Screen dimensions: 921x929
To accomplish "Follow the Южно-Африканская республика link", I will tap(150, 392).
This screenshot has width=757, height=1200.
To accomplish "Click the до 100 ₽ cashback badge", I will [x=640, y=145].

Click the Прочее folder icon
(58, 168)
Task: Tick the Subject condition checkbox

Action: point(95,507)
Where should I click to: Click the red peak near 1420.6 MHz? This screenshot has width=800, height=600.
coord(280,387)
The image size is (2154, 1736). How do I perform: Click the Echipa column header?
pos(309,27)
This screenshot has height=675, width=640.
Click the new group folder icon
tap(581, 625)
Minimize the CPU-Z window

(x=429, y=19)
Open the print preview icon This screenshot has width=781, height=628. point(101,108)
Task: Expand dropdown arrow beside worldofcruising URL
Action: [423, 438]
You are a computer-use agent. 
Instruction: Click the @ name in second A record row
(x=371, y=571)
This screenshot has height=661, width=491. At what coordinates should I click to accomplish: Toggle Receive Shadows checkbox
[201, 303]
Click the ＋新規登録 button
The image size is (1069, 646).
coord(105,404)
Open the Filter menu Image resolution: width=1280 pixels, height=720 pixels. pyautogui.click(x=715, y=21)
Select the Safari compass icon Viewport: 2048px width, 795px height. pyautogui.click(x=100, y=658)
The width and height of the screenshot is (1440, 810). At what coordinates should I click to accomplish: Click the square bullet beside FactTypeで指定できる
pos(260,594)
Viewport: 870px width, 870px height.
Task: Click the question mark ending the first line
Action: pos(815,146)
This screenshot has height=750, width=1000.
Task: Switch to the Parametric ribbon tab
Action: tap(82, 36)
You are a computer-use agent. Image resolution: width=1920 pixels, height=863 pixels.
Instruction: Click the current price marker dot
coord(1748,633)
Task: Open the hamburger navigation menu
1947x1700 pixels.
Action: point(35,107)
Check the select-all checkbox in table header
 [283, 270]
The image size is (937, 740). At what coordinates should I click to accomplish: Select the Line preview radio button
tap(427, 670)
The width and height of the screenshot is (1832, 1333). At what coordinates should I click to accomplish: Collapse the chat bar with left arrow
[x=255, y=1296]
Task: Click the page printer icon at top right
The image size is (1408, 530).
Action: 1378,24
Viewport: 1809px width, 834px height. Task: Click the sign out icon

◆ EXERCISE:
The required output is each line of the entries that contains the word "resolution".

◆ ANSWER:
Open the Filter menu Image resolution: width=1280 pixels, height=720 pixels. pyautogui.click(x=715, y=21)
You are a computer-use agent. Image resolution: width=1920 pixels, height=863 pixels.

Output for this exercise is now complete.